6.3.1.  A continuación se   relacionan las pruebas documentales que obran en el expediente:    

6.3.2. Poder otorgado por Edgar Madrid   Riveros a Jeferson Vara Lara para interposición de acción de tutela. (F.13   cuaderno principal)    

6.3.3. Acta del Laudo Arbitral suscrito   el 26 de diciembre de 2012, por el Comité de Reclamos Club Miramar- Sindicato   Hocar. (F. 14 a 16 ibíd).    

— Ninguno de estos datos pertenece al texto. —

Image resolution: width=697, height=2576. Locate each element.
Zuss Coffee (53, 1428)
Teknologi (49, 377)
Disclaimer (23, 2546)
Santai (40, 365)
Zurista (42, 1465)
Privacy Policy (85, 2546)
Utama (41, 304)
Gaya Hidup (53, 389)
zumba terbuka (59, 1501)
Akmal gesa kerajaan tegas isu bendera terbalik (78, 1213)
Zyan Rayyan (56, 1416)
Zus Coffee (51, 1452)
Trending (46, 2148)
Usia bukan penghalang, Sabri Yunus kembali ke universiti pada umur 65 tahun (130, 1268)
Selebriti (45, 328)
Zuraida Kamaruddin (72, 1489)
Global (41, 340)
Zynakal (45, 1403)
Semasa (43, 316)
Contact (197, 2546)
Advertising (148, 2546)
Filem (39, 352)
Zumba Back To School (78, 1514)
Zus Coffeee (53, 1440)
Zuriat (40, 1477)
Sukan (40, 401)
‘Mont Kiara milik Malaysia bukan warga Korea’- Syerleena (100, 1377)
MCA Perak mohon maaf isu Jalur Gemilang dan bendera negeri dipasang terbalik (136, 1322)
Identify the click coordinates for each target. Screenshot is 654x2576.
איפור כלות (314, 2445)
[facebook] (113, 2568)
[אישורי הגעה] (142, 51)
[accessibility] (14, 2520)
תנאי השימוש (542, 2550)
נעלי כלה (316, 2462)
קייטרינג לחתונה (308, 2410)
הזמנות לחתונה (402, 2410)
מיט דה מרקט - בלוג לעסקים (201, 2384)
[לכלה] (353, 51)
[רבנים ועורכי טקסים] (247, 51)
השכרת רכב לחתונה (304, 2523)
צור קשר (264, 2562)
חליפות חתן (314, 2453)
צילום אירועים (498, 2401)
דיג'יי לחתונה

6.3.3.   Poder otorgado por Edgar Madrid Riveros a Jeferson Vara Lara para interposición   presentar alegatos dentro del recurso de nulidad presentado contra el Laudo   Arbitral arriba mencionado. (F.17-18 ibíd)    

6.3.4   Sustentación del recurso de anulación interpuesto por el apoderado del Club   Miramar para presentar recurso de anulación de Laudo Arbitral. (F. 19 a 37 ibíd   )    

6.3.5     Poder conferido a Leonardo Antonio Arias Martínez por el representante   legal del Club Miramar para presentar recurso de anulación alegatos contra el   Laudo Arbitral proferido en primera instancia por el Comité de Reclamos   Miramar-Hocar. (F. 38 ibíd).    

6.3.6     Alegatos presentados el 26 de febrero de 2013, por el apoderado del   accionante contra el Laudo Arbitral proferido en primera instancia por el Comité   de Reclamos Miramar-Hocar. (F. 40 a 43 ibíd).    

6.3.7     Copia de la sentencia del 14 de marzo de 2013, proferida por el Tribunal   Superior del Distrito Judicial de Bucaramanga (F.  44 a 64 Ibíd.)    

6.3.8     Poder especial conferido a la Doctora Martha Patricia Quiñonez Gómez, por   el Representante Legal del Hotel Miramar, para actuar en nombre y representación   del Club Miramar en los términos del Art. 70 del Código de Procedimiento Civil.   (F. 16 ibíd).    

6.3.9     Contestación de la acción de tutela realizada por el apoderado del Club   Miramar (F.s18 a 22 del cuaderno).    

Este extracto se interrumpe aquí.